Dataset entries
Start of Block

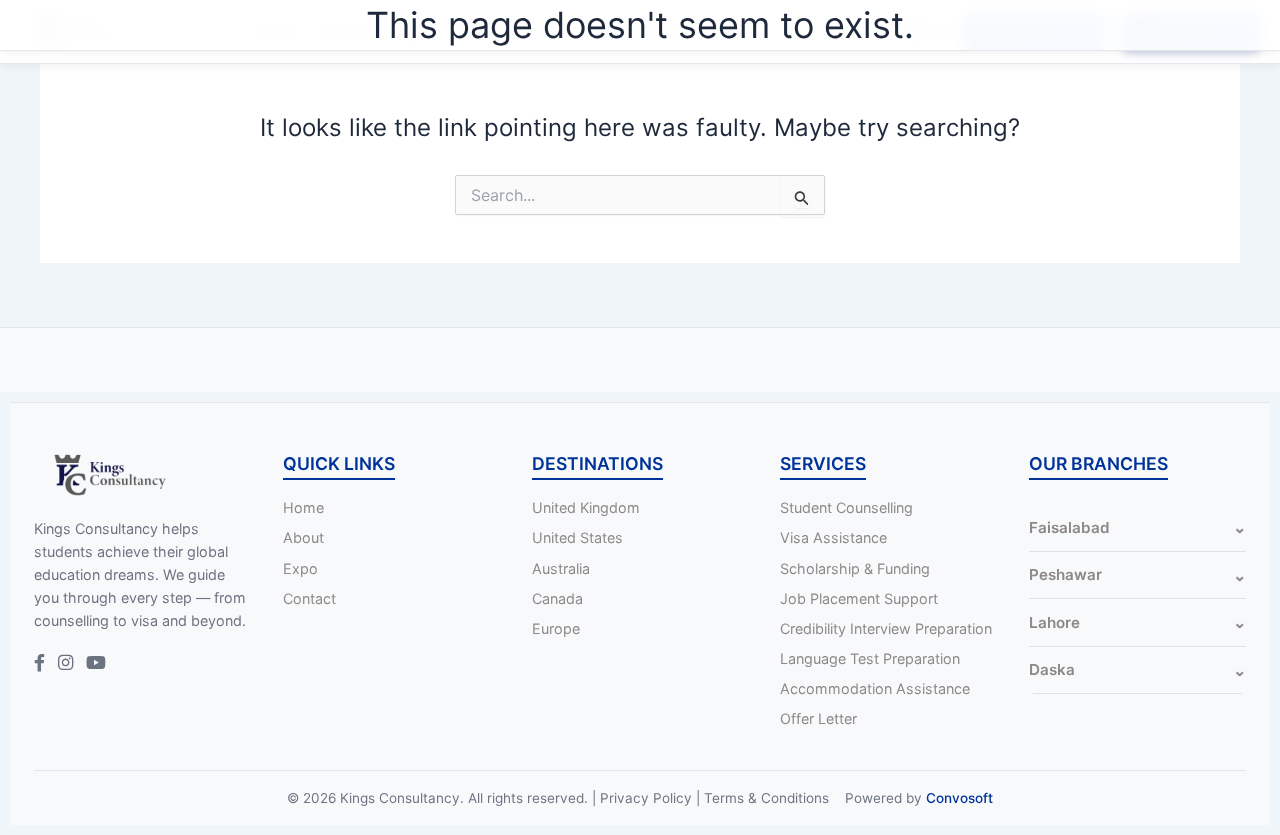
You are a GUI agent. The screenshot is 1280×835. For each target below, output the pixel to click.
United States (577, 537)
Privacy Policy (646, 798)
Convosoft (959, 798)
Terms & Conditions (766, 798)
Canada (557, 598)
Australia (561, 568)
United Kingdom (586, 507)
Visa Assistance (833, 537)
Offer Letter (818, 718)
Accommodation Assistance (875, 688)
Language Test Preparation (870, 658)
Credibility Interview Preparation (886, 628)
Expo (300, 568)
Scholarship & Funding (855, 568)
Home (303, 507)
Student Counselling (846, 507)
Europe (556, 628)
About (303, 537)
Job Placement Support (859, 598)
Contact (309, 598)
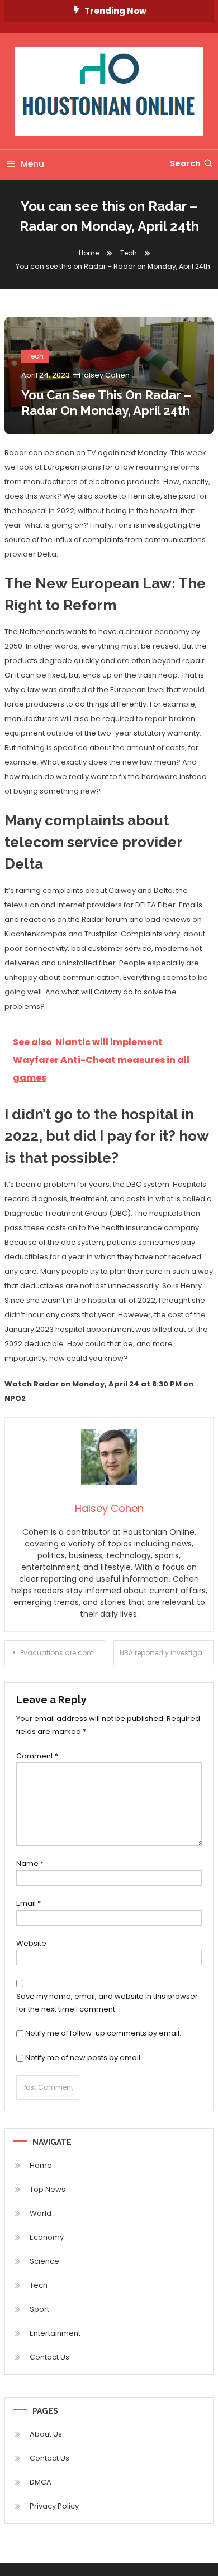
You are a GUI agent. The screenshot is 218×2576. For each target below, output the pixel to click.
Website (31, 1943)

End of Block

> EXERCISE REQUIREMENTS: Return only the lines of the records in which the string "Assistance" appears.

> ANSWER SECTION:
Visa Assistance (833, 537)
Accommodation Assistance (875, 688)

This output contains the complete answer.